I'd suggest you to use Stan (https://mc-stan.org/), you can build your statistical model and infer the parameters by sampling: i.e. stan can sample from the posterior distribution of the parameters. Having samples, you can calculate estimates of the mean and standard deviation of your model parameters.
It can be a little trickier to get Stan to work. Below I present my code using python and pystan.

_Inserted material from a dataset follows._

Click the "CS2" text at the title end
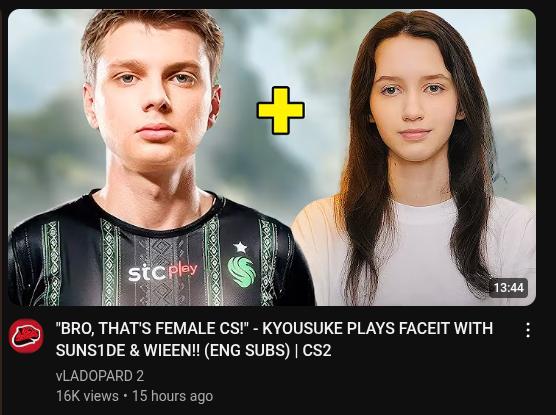The image size is (556, 415). click(317, 350)
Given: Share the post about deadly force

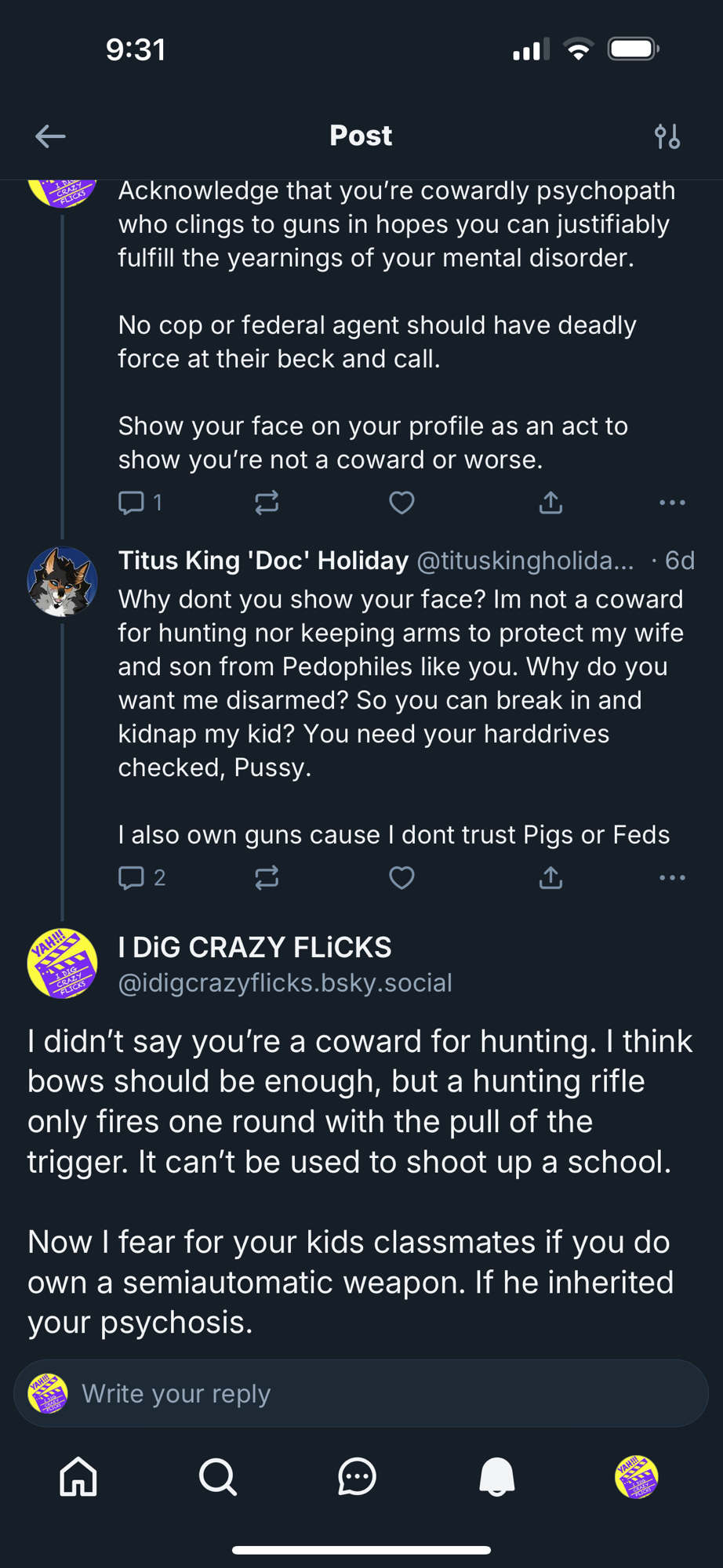Looking at the screenshot, I should (550, 503).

For the Stan model, it is crucial to have prior distribution. Therefore, by any preferred method (e.g. maximum likelihood) I get prior guesses of the parameters a_prior
, b_prior
, p_prior
. Then I assume that prior distribution is gaussian around these means with e.g. 30% std (error_precentage=0.3
). The model that I'm fitting is:
a ~ normal(a_prior, square(a_prior*error_precentage));
b ~ normal(b_prior, square(b_prior*error_precentage));
p ~ normal(p_prior, square(p_prior*error_precentage));
y ~ normal(a-b*square(x-p), square(y_std));
Full code:
import pystan
stan_code = """
data {
int N;
vector[N] y;
vector[N] x;
real y_std;
real a_prior;
real b_prior;
real p_prior;
real error_precentage;
}
transformed data {
}
parameters {
real a;
real b;
real p;
}
transformed parameters {
}
model {
a ~ normal(a_prior, square(a_prior*error_precentage));
b ~ normal(b_prior, square(b_prior*error_precentage));
p ~ normal(p_prior, square(p_prior*error_precentage));
y ~ normal(a-b*square(x-p), square(y_std));
}
generated quantities {
}
"""
fit = sm.sampling(data={"N":len(temp), "x":x, "y":y, "y_std":y.std(),
"a_prior":a_prior, "b_prior":b_prior,
"p_prior":p_prior, "error_precentage":error_precentage},
iter=5000, chains=8,
)
lb = fit.extract(pars=["a", "b", "p"],permuted=False, inc_warmup=False);
# the statistics for the vertex of parabola
np.mean(lb["p"].flatten()), np.std(lb["p"].flatten())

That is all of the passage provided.